#### Entries taken from a collection:
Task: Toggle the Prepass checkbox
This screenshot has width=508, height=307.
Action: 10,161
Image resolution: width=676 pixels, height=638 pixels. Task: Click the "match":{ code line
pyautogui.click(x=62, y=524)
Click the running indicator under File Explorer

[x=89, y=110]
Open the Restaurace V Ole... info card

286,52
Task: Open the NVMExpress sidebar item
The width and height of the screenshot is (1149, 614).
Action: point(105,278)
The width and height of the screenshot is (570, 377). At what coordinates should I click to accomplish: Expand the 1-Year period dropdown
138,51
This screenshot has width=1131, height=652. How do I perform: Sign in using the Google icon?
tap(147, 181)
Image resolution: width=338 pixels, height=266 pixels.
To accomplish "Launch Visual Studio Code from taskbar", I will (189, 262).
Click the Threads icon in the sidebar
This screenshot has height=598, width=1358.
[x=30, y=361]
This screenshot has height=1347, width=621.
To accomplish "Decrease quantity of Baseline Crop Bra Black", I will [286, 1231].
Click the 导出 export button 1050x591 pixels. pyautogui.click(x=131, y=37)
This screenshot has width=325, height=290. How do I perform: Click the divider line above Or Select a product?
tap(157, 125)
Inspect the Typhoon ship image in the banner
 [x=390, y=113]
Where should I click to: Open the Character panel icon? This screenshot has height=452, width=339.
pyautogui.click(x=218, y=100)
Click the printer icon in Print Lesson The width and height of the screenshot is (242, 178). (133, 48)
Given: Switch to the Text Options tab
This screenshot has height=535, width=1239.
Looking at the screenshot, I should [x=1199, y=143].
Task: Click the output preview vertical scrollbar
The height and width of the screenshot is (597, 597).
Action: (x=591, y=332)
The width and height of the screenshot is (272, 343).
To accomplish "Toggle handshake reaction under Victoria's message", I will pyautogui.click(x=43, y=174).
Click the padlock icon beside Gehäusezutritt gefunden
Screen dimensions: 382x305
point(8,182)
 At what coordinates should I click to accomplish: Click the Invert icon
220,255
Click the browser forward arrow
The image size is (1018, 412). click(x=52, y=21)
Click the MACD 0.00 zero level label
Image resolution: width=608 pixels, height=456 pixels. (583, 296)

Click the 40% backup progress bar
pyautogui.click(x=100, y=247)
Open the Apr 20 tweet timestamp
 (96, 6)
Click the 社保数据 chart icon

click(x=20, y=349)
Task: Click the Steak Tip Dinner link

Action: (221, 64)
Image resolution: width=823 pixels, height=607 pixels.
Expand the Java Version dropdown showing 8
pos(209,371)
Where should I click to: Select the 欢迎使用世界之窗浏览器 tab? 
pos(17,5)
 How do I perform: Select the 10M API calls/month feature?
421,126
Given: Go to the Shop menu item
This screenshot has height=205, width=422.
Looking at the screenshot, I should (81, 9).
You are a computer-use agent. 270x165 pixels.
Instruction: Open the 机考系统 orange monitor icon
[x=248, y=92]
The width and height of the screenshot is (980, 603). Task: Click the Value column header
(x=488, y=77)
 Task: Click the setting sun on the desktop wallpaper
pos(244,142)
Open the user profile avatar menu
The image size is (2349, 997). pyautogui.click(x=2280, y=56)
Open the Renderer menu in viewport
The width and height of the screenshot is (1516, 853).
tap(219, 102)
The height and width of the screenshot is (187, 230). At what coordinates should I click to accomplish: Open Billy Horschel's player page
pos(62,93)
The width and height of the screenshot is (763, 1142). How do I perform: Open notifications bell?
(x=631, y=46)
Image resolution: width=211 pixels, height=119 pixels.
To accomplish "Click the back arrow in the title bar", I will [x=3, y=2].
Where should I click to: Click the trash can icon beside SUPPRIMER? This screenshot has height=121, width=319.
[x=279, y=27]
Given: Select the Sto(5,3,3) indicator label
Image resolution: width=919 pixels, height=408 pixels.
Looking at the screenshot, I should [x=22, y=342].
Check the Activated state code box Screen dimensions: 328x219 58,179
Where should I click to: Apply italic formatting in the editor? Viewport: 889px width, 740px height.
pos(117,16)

#### WHAT YOU WILL DO:
Where a line of the records above holds the word "Toggle", copy that line.

#### PROBLEM SOLUTION:
Task: Toggle the Prepass checkbox
To accomplish "Toggle handshake reaction under Victoria's message", I will pyautogui.click(x=43, y=174).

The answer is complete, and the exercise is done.